Moving Beyond “Just Leave”
I think we need a similar fundamental shift—a redefining—in how we approach domestic abuse prevention and intervention. Currently, many of our systems are designed around physical violence and lethality prevention. As I write about in Stop Blaming Mothers and Ignoring Fathers: How to Transform the Way We Keep Children Safe from Domestic Violence, this is often reflected in professional myths that guide practice. In this paradigm, leaving the relationship—and often their own home—is treated as the “right: answer. It is often perceived as both the intervention and the goal (e.g., “If we get the survivor to leave, we will have fixed the issue.”) In the simplest version, separation equals safety, and safety is the goal.
Safety Is Necessary But Not Sufficient
Whether you approach domestic abuse from a hierarchy of needs framework or a human rights approach, physical safety is one of the more basic needs but doesn’t represent the full spectrum of what survivors need, and more importantly, deserve. If we limit our concept of success to physical safety, we are not paying attention to emotional connection, self-esteem, and achievement of personal goals.

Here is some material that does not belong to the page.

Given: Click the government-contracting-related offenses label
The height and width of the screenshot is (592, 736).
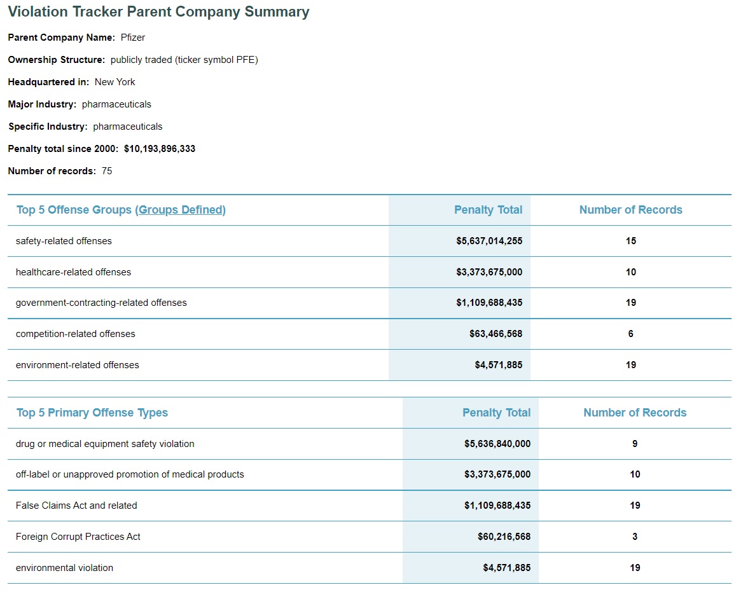Looking at the screenshot, I should click(x=101, y=303).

Redefining Success: What Really Matters
So maybe we are getting things backward. Think about what our systems would look like if we articulated that our goals were:
Safety: Physical and emotional security for adult and child survivors
Well-being: Improved mental health, reduced stress, better daily functioning
Autonomy: Increased ability to make independent choices about one’s life
Stability: Maintained housing, employment, and children’s education
Connection: Preserved relationships with family, friends, culture, and community
Financial security: Access to resources and economic independence
The Real Cost of Displacement
Many of these represent critical necessities and basic human rights for adult and child survivors. For instance, a survivor may value the support of their connection to kin that comes with remaining in their own home and community. For some survivors, their home and the land they live on are part of their spiritual and cultural life. In another example, a special needs child may experience dramatic setbacks in care and health if they move. Stress levels may rise in other arenas of daily life. These impacts multiply across different domains of functioning—employment, education, housing, healthcare, finances, community, and more.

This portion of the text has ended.